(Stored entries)
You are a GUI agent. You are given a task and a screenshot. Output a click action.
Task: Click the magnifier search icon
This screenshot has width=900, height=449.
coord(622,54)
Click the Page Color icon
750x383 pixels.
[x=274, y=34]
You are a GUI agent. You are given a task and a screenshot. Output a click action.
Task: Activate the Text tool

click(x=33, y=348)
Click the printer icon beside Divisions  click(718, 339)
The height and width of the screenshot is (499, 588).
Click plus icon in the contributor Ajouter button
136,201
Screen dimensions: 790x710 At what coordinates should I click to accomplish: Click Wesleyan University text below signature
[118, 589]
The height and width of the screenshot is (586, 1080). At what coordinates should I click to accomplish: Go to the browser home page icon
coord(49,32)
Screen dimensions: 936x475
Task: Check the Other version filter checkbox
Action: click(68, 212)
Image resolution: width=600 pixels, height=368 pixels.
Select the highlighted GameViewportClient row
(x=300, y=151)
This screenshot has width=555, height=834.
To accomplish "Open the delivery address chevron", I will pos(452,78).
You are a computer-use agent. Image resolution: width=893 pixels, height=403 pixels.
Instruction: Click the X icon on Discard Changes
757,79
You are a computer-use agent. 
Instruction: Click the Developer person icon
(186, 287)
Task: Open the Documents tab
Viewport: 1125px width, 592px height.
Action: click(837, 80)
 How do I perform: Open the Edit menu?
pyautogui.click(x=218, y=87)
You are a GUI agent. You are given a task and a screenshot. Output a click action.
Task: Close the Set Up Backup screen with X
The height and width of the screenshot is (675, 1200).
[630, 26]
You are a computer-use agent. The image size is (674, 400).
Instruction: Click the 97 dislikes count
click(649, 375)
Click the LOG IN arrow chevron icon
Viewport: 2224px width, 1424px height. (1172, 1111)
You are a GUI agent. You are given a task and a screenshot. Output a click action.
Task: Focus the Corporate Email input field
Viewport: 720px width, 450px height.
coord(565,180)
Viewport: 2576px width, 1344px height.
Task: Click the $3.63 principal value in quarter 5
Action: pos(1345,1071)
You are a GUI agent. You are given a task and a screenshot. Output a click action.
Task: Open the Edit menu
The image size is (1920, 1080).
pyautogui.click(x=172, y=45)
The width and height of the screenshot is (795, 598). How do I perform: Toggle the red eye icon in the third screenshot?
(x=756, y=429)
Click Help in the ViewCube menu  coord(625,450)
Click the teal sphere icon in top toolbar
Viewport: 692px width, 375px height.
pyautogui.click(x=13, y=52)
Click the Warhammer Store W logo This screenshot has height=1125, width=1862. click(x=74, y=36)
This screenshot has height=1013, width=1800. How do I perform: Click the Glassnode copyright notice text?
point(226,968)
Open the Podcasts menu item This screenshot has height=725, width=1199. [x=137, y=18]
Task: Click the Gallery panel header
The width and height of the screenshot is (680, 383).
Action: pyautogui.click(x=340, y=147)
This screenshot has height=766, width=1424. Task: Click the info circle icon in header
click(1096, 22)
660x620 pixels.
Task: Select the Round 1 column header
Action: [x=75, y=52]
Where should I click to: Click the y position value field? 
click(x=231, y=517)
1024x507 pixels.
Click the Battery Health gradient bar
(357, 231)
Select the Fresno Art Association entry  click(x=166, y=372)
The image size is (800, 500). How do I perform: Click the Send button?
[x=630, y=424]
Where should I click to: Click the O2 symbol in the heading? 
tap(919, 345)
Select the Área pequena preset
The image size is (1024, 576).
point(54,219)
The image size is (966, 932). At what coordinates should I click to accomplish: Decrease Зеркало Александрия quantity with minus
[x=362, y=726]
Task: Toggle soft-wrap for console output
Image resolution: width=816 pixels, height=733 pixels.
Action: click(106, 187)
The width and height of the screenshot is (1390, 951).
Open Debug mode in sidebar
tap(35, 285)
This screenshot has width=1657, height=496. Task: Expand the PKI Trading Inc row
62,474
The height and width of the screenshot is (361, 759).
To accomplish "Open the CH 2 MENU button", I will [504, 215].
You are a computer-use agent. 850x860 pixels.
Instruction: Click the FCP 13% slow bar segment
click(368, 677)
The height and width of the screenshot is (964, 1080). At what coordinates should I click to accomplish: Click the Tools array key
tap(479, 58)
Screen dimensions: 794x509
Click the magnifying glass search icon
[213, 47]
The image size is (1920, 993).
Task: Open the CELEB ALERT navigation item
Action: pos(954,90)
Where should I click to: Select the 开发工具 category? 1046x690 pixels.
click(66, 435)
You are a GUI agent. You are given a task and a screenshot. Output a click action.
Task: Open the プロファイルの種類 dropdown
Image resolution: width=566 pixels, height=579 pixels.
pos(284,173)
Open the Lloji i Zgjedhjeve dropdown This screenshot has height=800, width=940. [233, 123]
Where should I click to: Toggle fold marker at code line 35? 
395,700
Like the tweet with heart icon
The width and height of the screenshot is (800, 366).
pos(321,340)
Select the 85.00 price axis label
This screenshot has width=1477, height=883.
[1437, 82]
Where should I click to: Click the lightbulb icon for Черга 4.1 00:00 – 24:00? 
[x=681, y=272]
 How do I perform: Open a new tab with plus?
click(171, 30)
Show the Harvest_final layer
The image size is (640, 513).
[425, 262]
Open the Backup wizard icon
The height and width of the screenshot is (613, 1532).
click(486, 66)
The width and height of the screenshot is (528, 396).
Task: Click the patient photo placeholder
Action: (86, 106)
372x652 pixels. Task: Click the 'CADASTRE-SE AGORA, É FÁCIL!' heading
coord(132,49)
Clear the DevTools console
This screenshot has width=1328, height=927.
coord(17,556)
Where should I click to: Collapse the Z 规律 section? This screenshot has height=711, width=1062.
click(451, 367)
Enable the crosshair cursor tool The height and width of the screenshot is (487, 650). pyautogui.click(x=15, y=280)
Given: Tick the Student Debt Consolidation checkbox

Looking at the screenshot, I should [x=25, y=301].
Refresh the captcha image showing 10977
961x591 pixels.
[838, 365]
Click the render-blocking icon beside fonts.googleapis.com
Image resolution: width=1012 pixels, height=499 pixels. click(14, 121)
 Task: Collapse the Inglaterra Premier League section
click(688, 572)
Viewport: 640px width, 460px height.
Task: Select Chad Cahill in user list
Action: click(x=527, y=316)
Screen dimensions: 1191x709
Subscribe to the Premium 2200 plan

WHAT TO WORK ON:
Read the lines above. Gather those in which the string "will" is found.

FINISHED TASK:
To accomplish "Open the delivery address chevron", I will pos(452,78).
To accomplish "Open the CH 2 MENU button", I will [504, 215].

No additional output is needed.